Şehir tiyatrolarında şimdiye kadar kötü bir oyunculuk ile karşılaşmadığımı özellikle belirtmek istiyorum. Geçen hafta gittiğim Sherlock Holmes’te daha çok canım sıkılmıştı hatta. Tamamen kararan sahne, kimseye göstermeden değişen dekor ve küçük alan. Buna karşılık şehir tiyatrolarında geniş sahne, geniş alan, sizi izleyici olarak kabul eden bir sistem var. Kabare hem şarkıları hem de hikayesi ile bizi mest eden bir oyun oldu.
Son olarak arkadaşım Buğra Batuhan Berah sırf bu oyun için güpgüzel bir ilüstrasyon çalışması hazırladı ve beni duvara çiviledi. Çok teşekkürler kuzucuk, blog artık çok daha güzel!

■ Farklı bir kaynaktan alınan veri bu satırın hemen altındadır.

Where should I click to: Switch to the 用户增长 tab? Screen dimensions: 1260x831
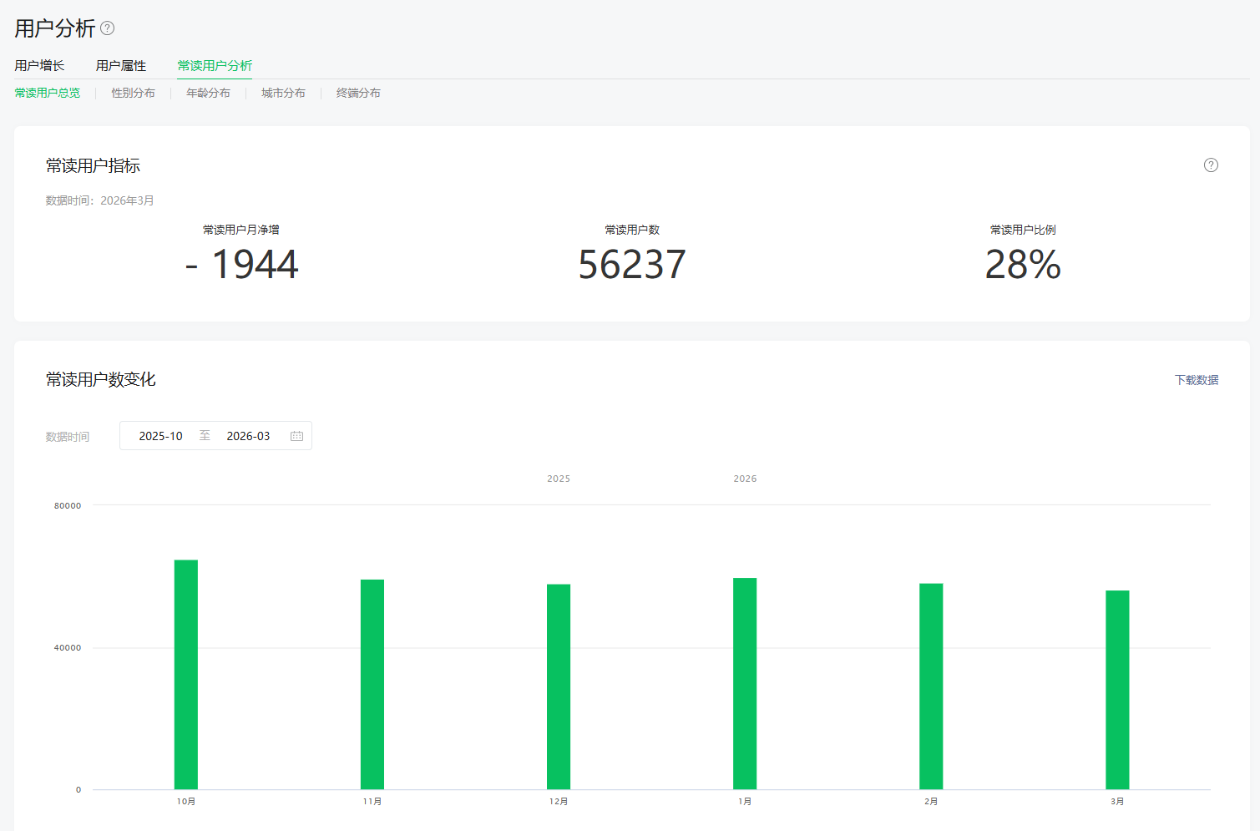(39, 66)
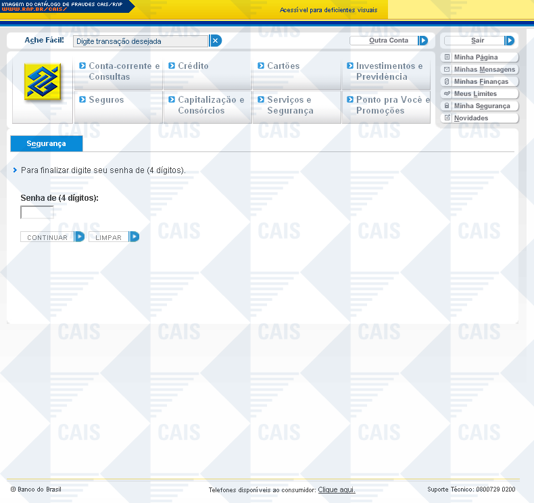Select the Segurança tab
Image resolution: width=534 pixels, height=503 pixels.
[46, 143]
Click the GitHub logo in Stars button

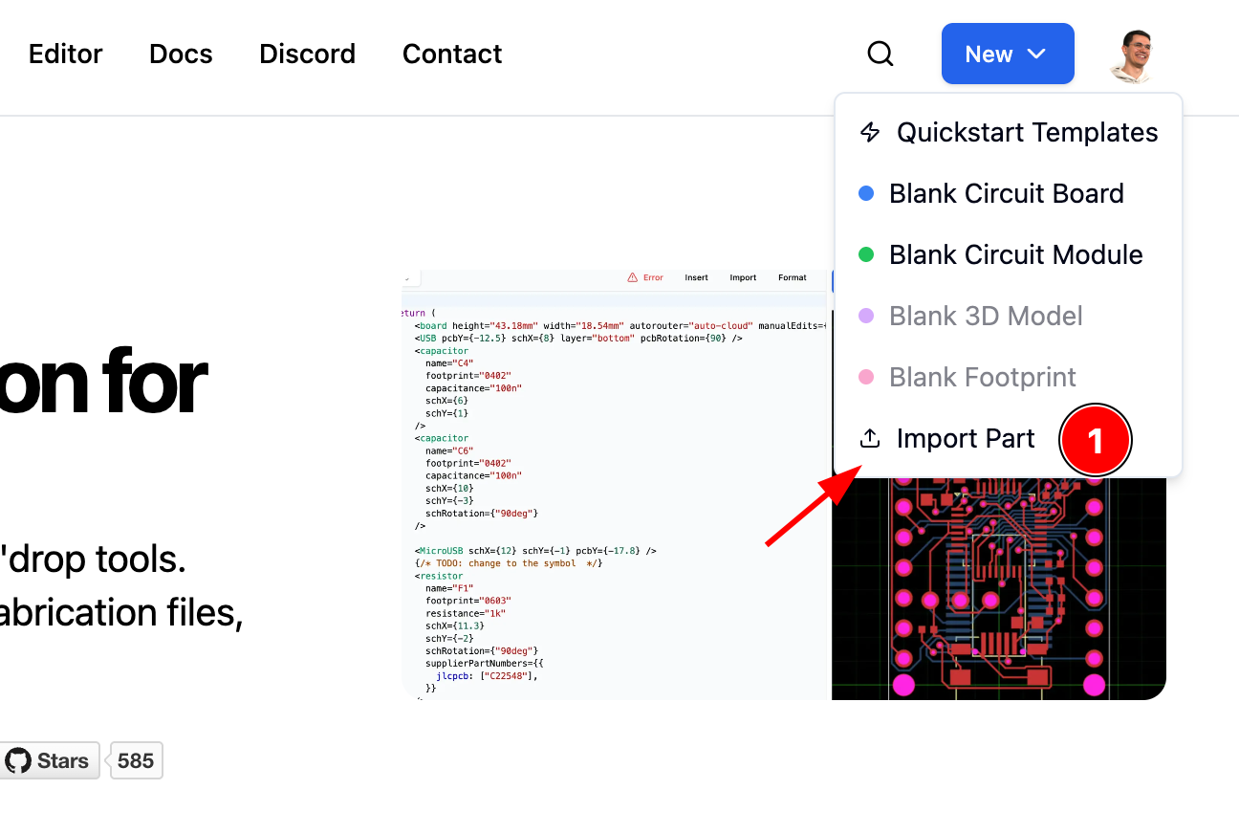18,761
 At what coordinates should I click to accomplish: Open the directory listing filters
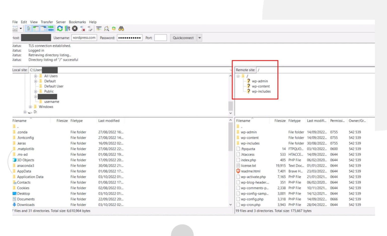(98, 28)
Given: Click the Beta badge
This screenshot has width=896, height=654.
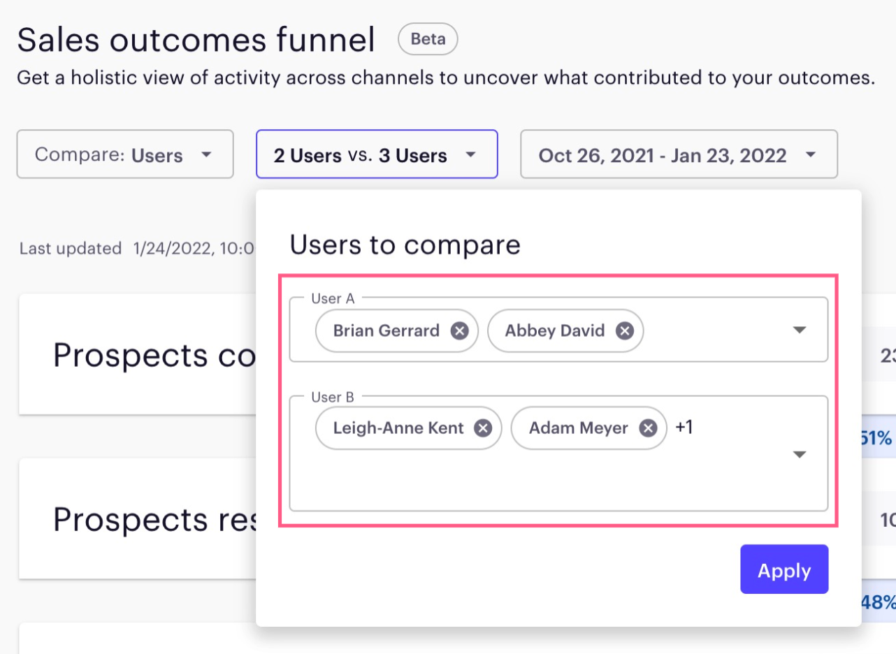Looking at the screenshot, I should [x=428, y=39].
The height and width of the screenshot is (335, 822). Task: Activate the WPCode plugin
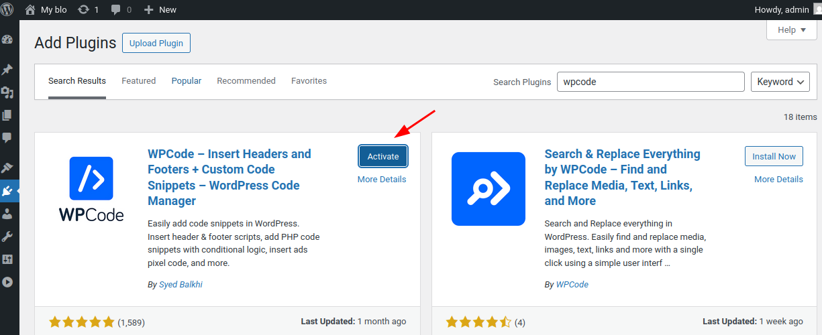tap(383, 156)
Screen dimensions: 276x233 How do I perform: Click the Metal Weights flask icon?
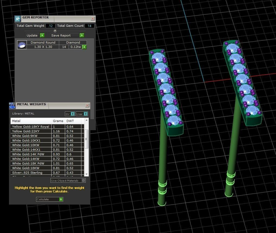(x=12, y=106)
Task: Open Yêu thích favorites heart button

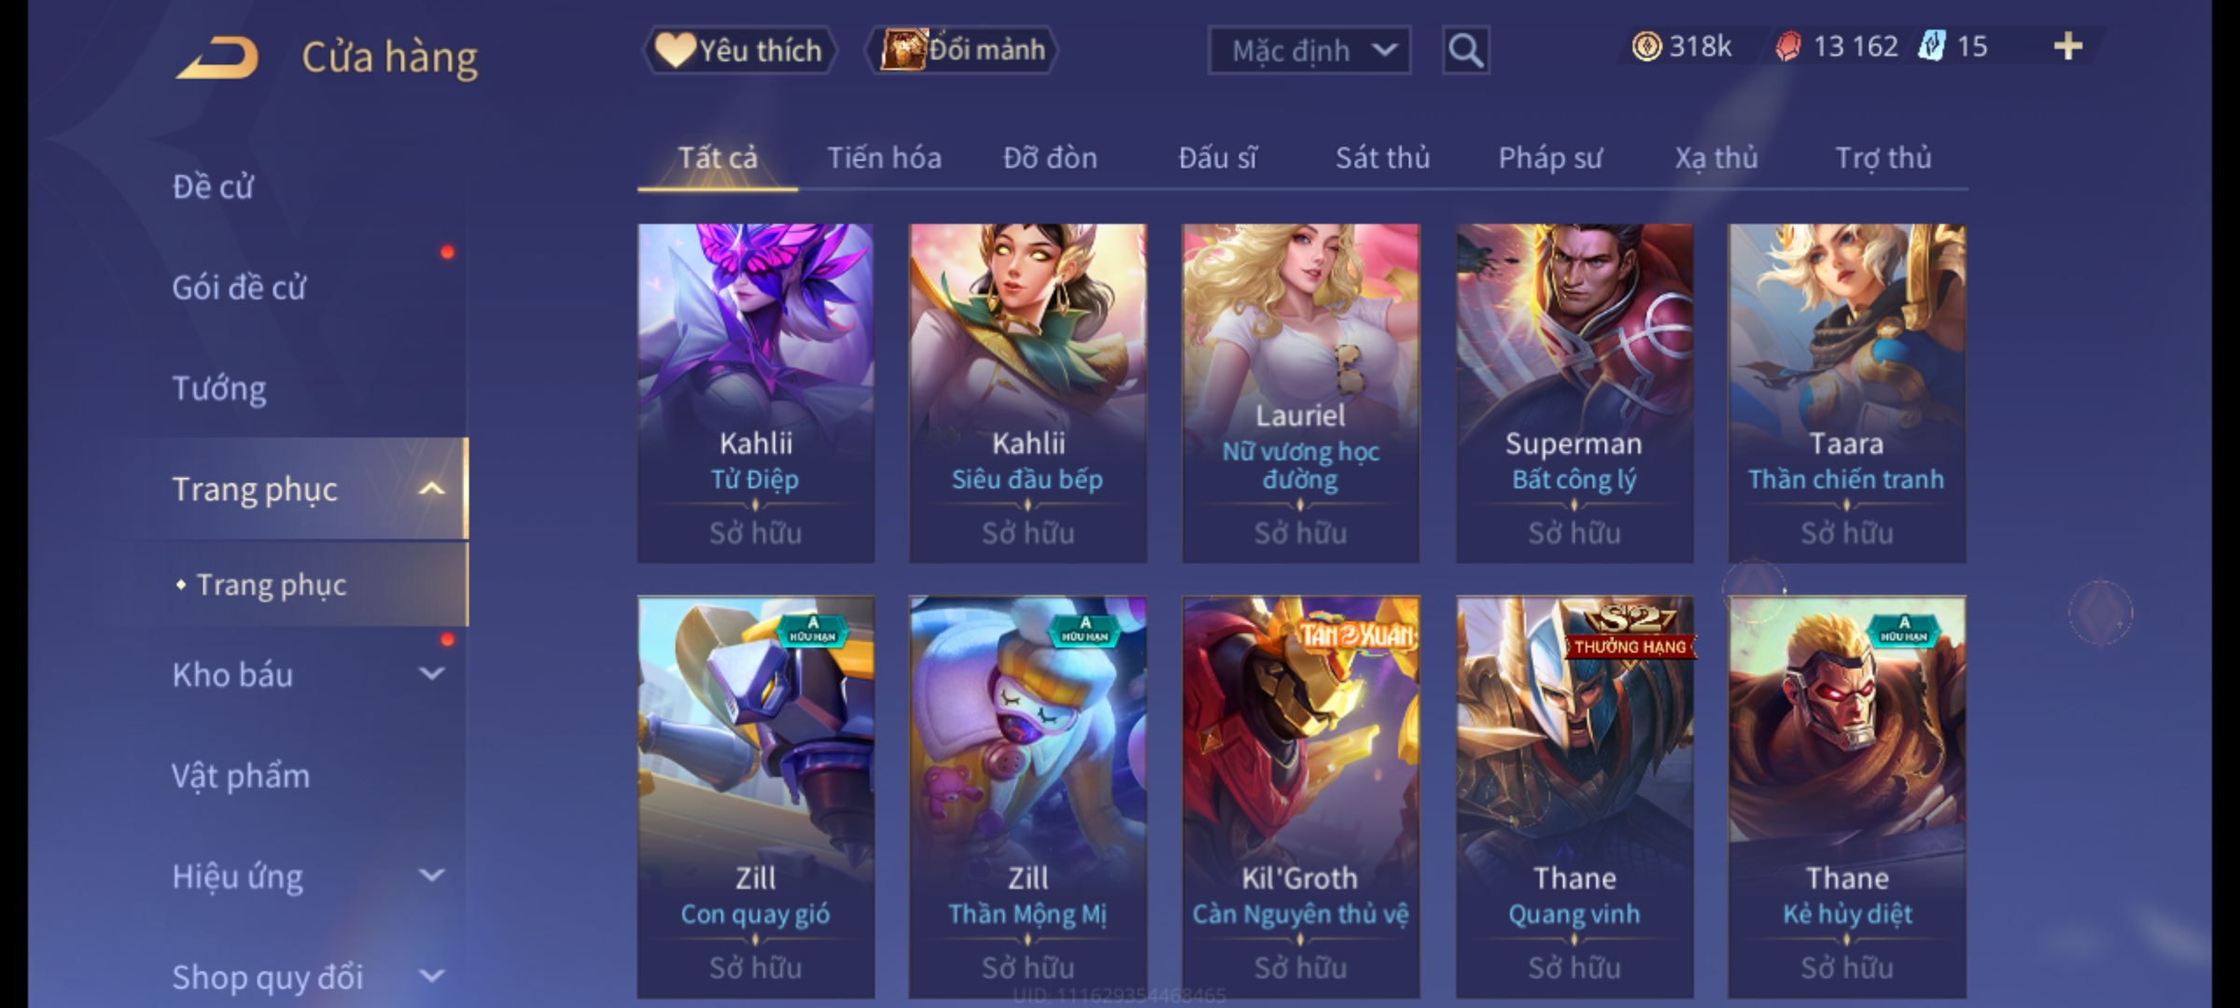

Şarkıları da yazayım da madem buralardan ulaşabilsin tiyatroseverler.
Money Money
Parayla döner dünya
Döner dünya
Dünya onunla döner.
Ya mark, ya yen, ya pound, ya dolar
Dünyayı döndürür bunlar
Şıngır mıngır pullar
Dünyayı kurgular.
Para para para para
Eğer çok paran varsa
Cozutmak istersin
Kaçamak yapması da
Çok kolay.
Eğer çok paran varsa
Arkadaş bulmak kolay
Zili çal “ting-e-ling”
Gelsin uşak.
Eğer çok paran varsa
Kaçmışsa sevgilin
Terk edip seni
Sakın ağlama
Sızlama,
Taksi çağır bin ve git
Sevgili seçmeye kendine
Üç direkli yatında.
Parayla döner dünya
Kesin olan şey şu
Sıç yoksulluğa.
Para para para para
Eğer yoksa hiç kömür sobanda
Donmuşsan soğuktan
Rüzgardan ve ayazdan
Kışlık pabuç yoksa ayağında
Eskimişse palton
Zayıflamışsan
Biraz güç almak için gidersin papaza
Sonsuz aşkı anlatıp durur sana
Ama açlık gelince kapına.
Tak ta tak tak ta tak
– Kim o?
– Açlık!
– Oo açlık!
Bak, aşk nasıl kaçar… çünkü
Parayla döner dünya
O şıngır mıngır ses
Para para para para
Biraz al, biraz al.
Para para para para
Ya mark ya yen ya pound ya dolar
Şıngır mıngır şıngır mıngır
Dünyayı yönetir para…
Life Is A Cabaret
Yalnız kalmanın neresi iyi
Gel de müzik dinle
Hayat bir kabare dostum
Kalk gel kabareye.
Bırak kitabı, dikiş nakışı
Hazır ol tatile
Hayat bir kabare dostum
Kalk gel kabareye
Gel şarap tat
Müzik dinle
Gel çığlık at
Gel kutlamaya
Coşmaya
Hazırdır insan.
Kötü habere hiç izin verme
Keyfini asla bozma.
Hayat bir kabare dostum
Kalk gel kabareye.
Elsie adlı bir arkadaşım vardı
Chelsea’deki odamız pis ve dardı.
Utangaç desen hemen alınırdı
Aslına bakarsan, saatlik kiralanırdı.
Üşüştüler ölünce dört bir taraftan:
“İşte zıbardı içkiden ve haptan”
Yatıyordu bir kraliçe gibi
Görebildiğim en mutlu cesetti.
Ne zaman Elsie aklıma gelse
Söylediği sözü hatırlarım yine:
Yalnız kalmanın neresi iyi
Gel de müzik dinle
Hayat bir kabare dostum
Kalk gel kabareye.
Bana göre, bana göre
Bu kararın yeri ta Chelsea.
Ölürsem örneğimden Elsie.
Hadi kabul et
Beşikten mezara
Zamanımız kısa
Hayat bir kabare dostum
Sadece kabare dostum
Ve tek aşkım kabare!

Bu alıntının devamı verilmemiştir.